The VLA proposes instruction-conditioned actions; the world model imagines their latent consequences; the agent selects or refines actions by predicted outcome — for example by scoring imagined trajectories against a language-specified goal. High-level intent and low-level dynamics thus reinforce each other in a shared latent space.
The objective
The world model is trained with the language- and action-conditioned latent loss
$$\mathcal{L}_{\text{wm}} = \big\lVert g_\phi(z_t, a_t, \ell) - \operatorname{sg}[\bar f_\theta(o_{t+1})] \big\rVert^2 + \lambda\,\mathcal{R}(Z),$$
alongside the VLA's instruction-conditioned action objective. At inference the coupled system selects actions by imagined outcome,
$$\max_{a_{t:t+H}}\; \text{score}\big(\hat z_{t+H},\, \ell\big), \qquad \hat z_{t+k+1}=g_\phi(\hat z_{t+k},a_{t+k},\ell),$$
so the semantically rich policy gains model-based foresight while the world model inherits language-specified goals.
Key results & what's novel
The contribution is a unified architecture in which high-level, language-grounded intent (the VLA) and low-level predictive dynamics (the JEPA world model) are coupled rather than separate. This adds the model-based look-ahead that VLAs miss — letting the agent imagine and compare consequences of instruction-conditioned actions before committing — while grounding the world model's planning loop in natural-language goals instead of opaque goal embeddings.
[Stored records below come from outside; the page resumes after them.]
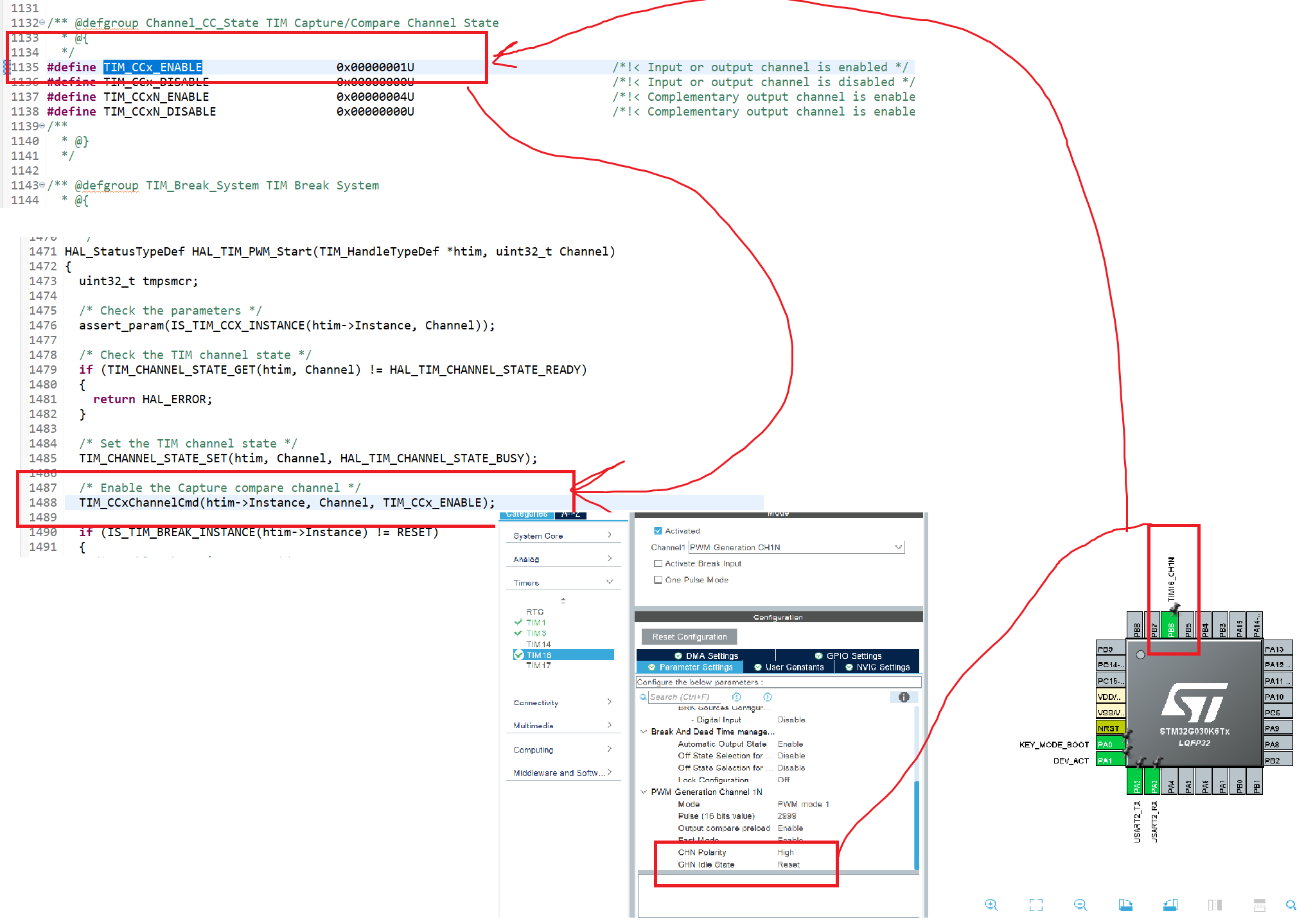Zoom in on the pinout view
The image size is (1313, 924).
991,905
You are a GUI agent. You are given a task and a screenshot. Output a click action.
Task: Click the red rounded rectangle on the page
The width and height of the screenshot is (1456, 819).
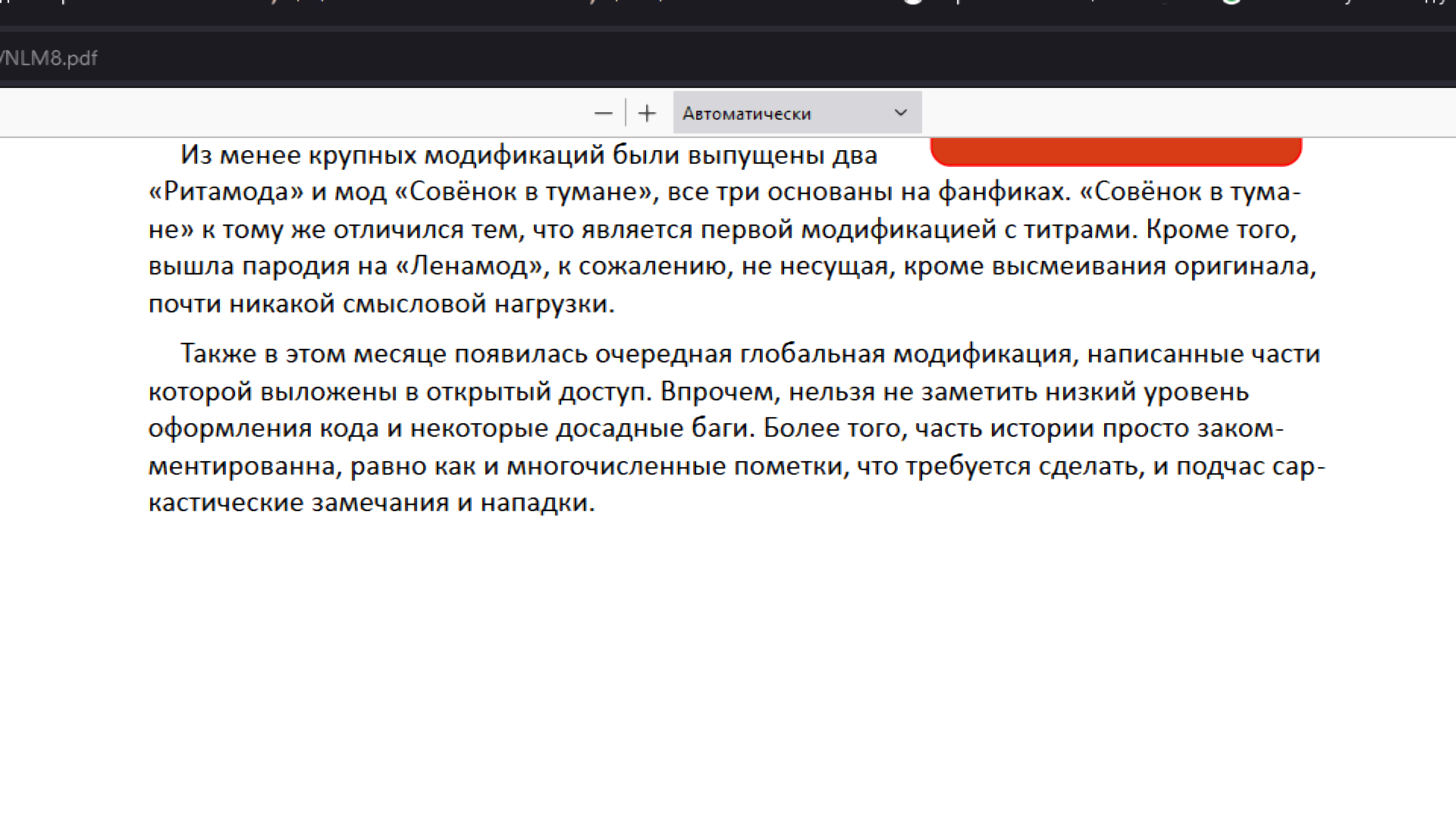[x=1115, y=150]
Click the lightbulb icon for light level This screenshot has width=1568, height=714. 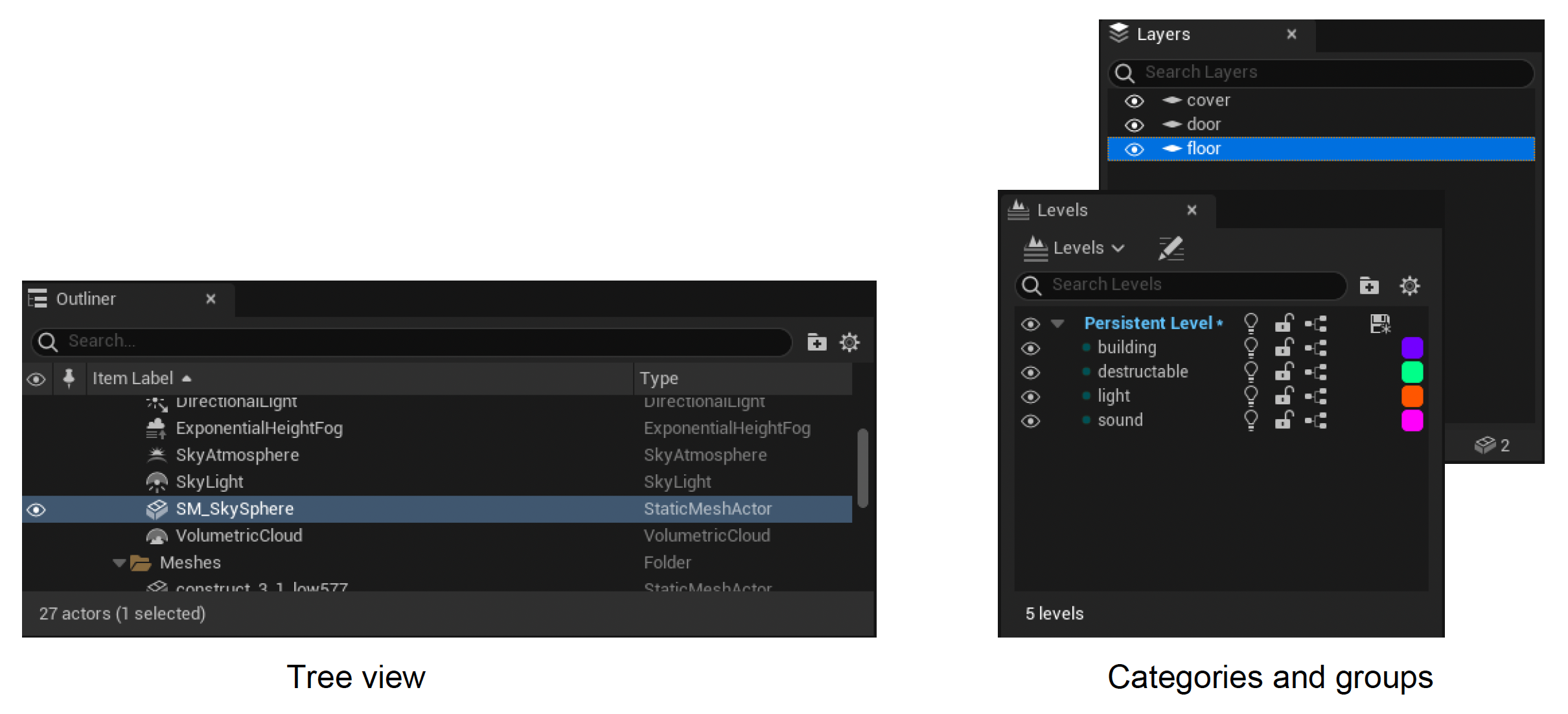coord(1251,395)
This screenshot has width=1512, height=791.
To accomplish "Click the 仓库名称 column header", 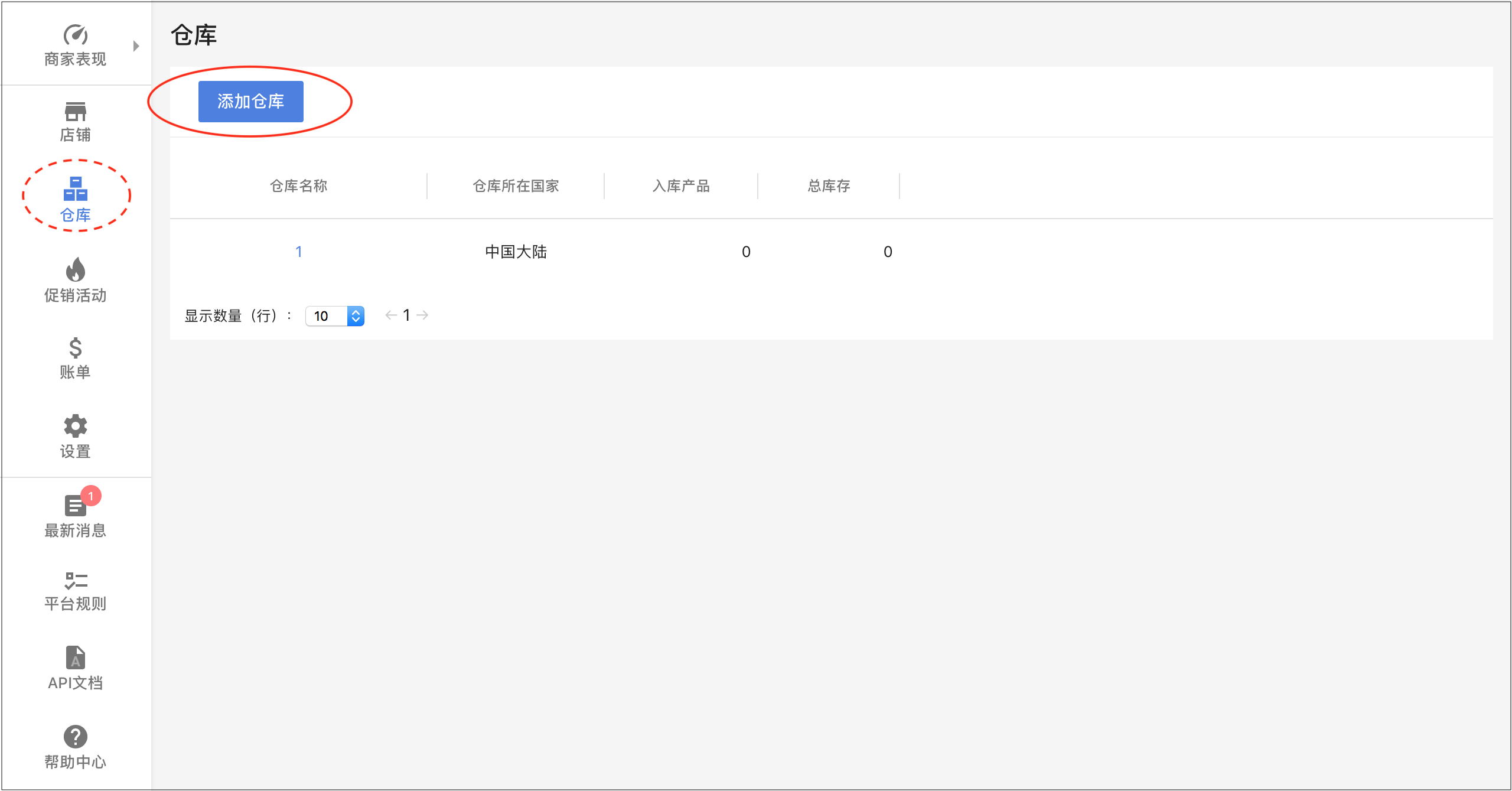I will (298, 186).
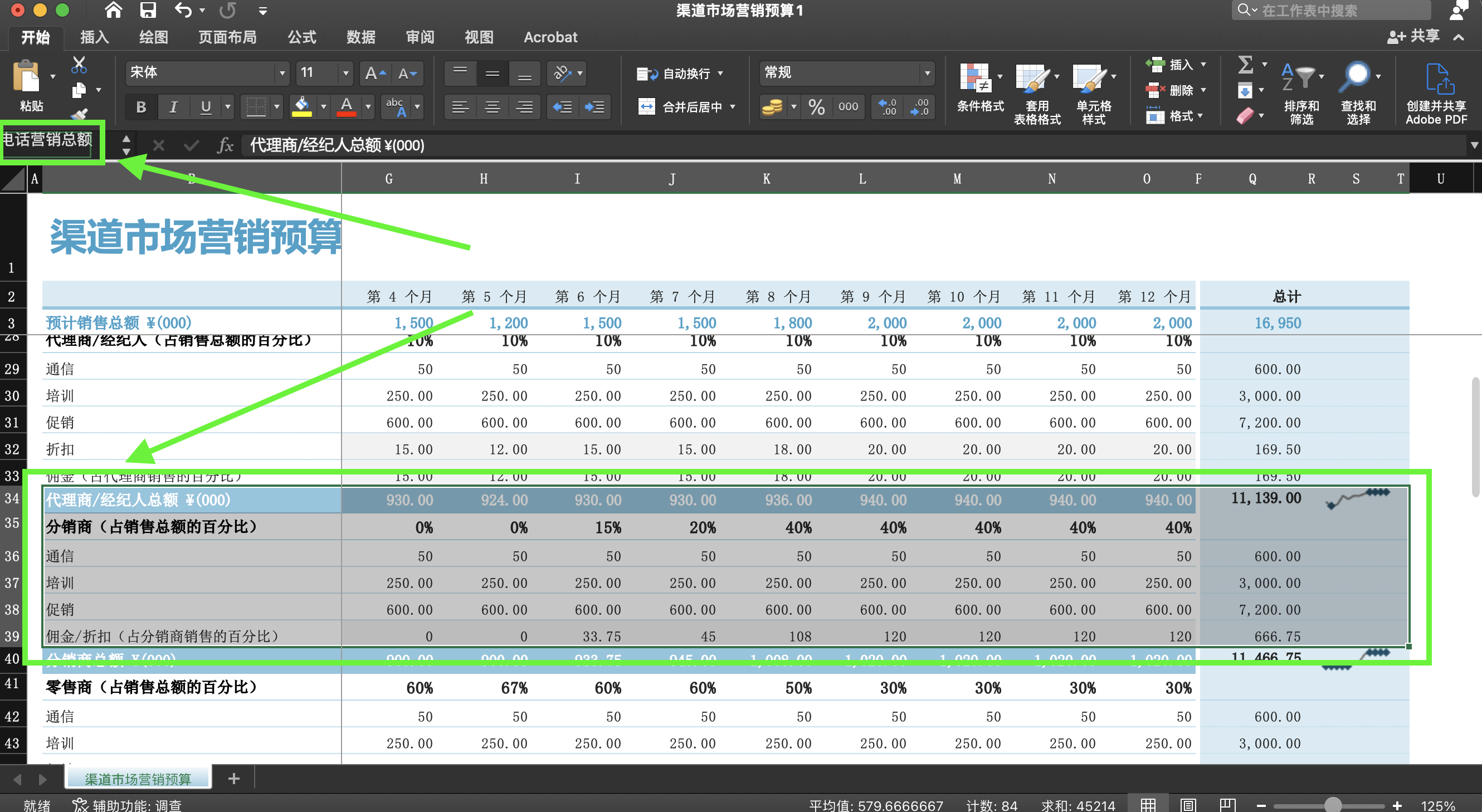This screenshot has height=812, width=1482.
Task: Expand the font size dropdown
Action: pyautogui.click(x=345, y=72)
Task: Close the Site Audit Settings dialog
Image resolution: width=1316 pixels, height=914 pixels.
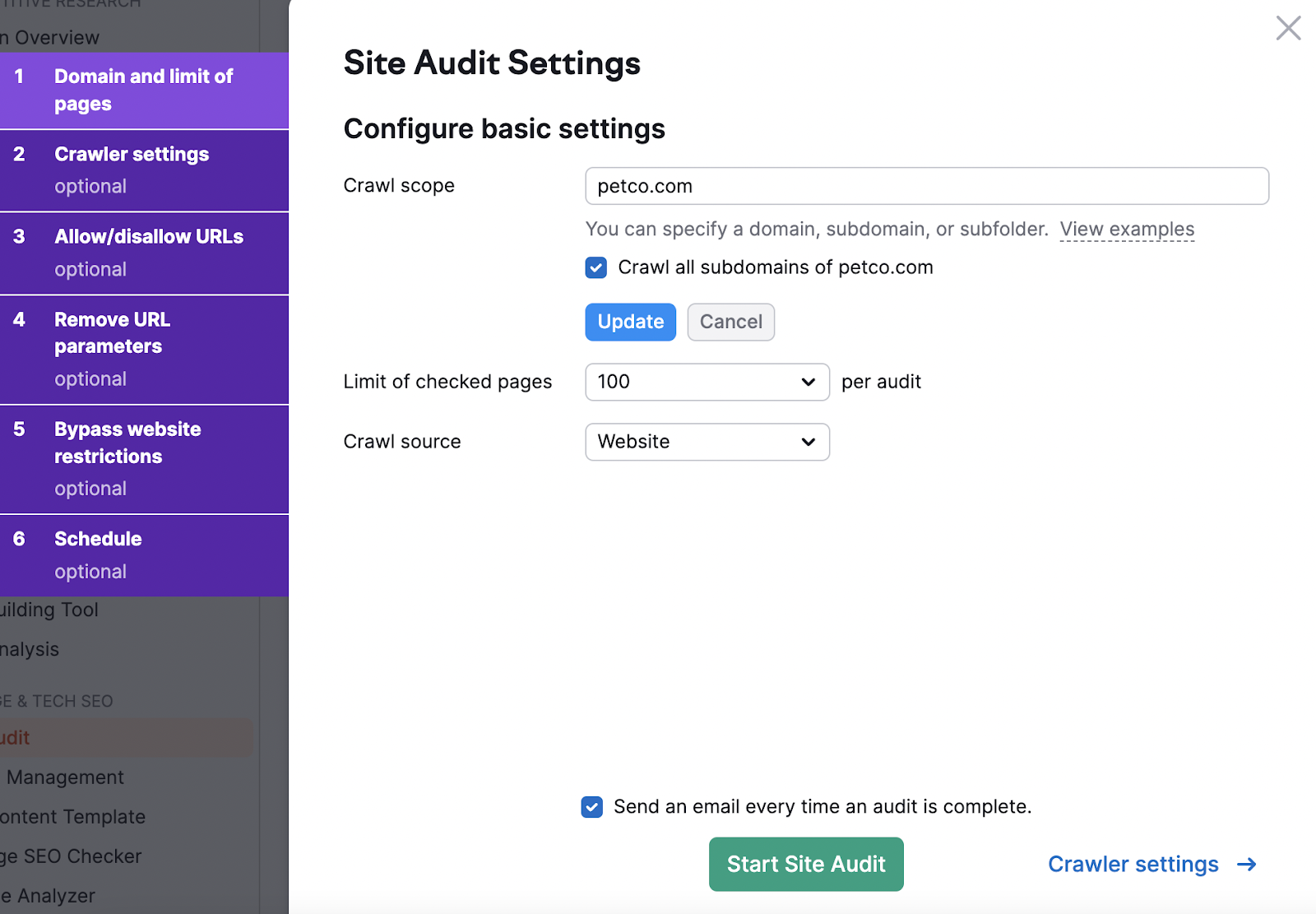Action: pyautogui.click(x=1287, y=28)
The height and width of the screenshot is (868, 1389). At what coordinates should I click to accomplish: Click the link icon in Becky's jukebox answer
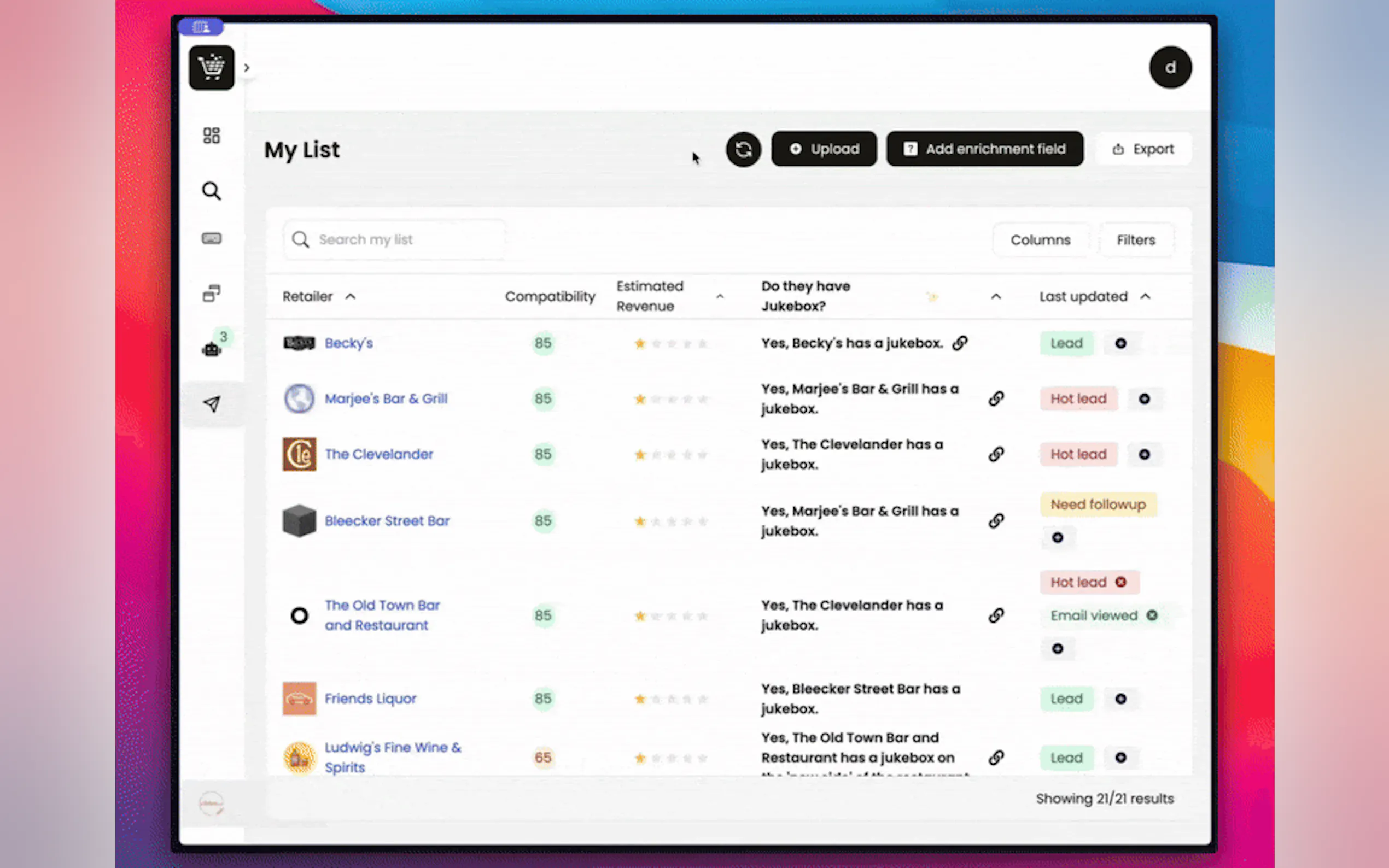tap(960, 343)
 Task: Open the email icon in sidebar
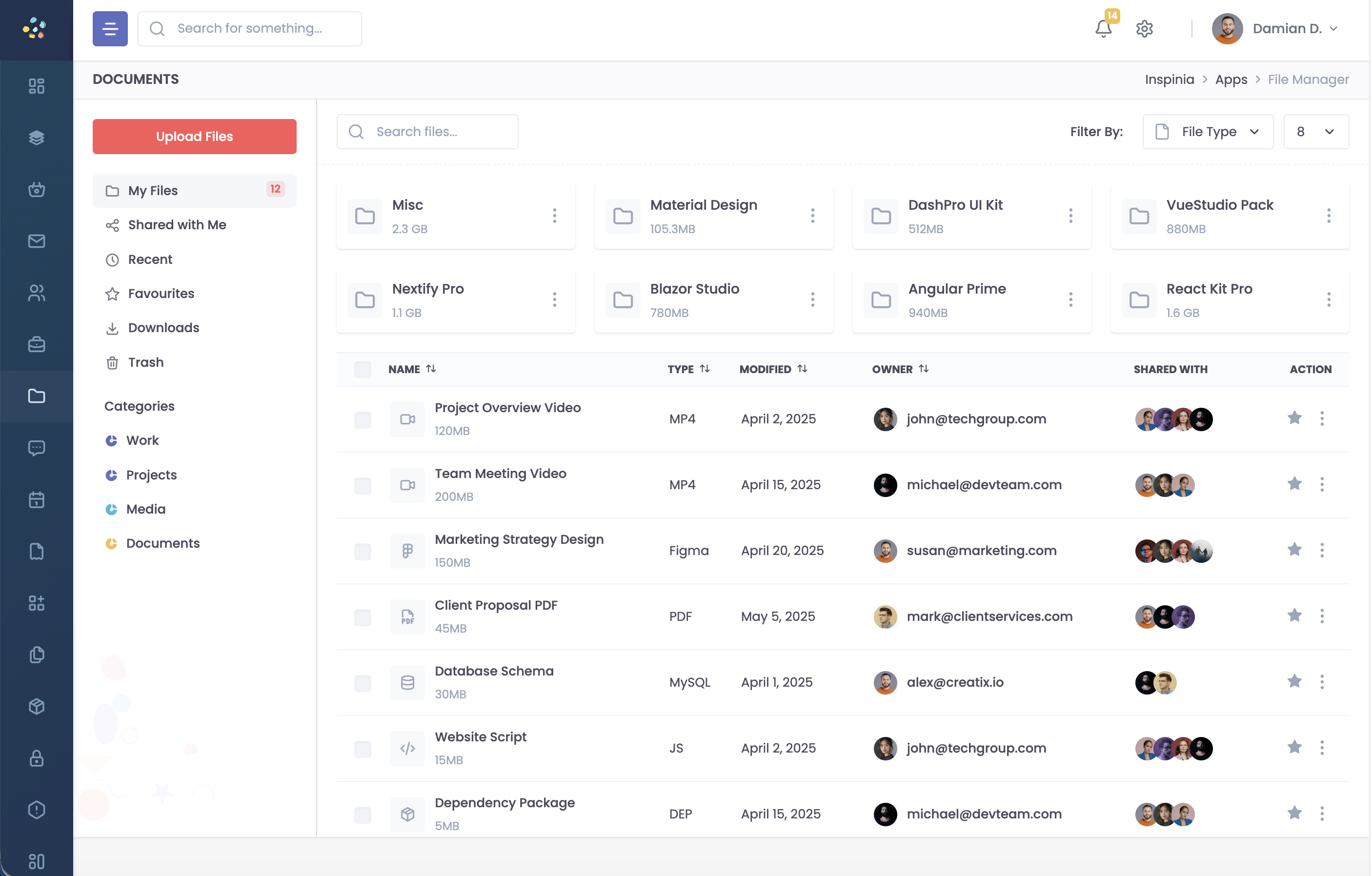point(37,241)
The result is instruction following combined with predictive verification in a shared self-supervised latent space.
Strengths & limitations
- + Gives instruction-following policies model-based foresight and outcome verification.
- + Goals can be specified in language rather than as latent embeddings.
- + Reuses a self-supervised JEPA world model as the predictive substrate.
- − Two large coupled models raise training and inference cost.
- − Planning quality is bounded by the fidelity of language-conditioned latent transitions.
- − A deterministic predictor cannot represent ambiguity in how an instruction should unfold.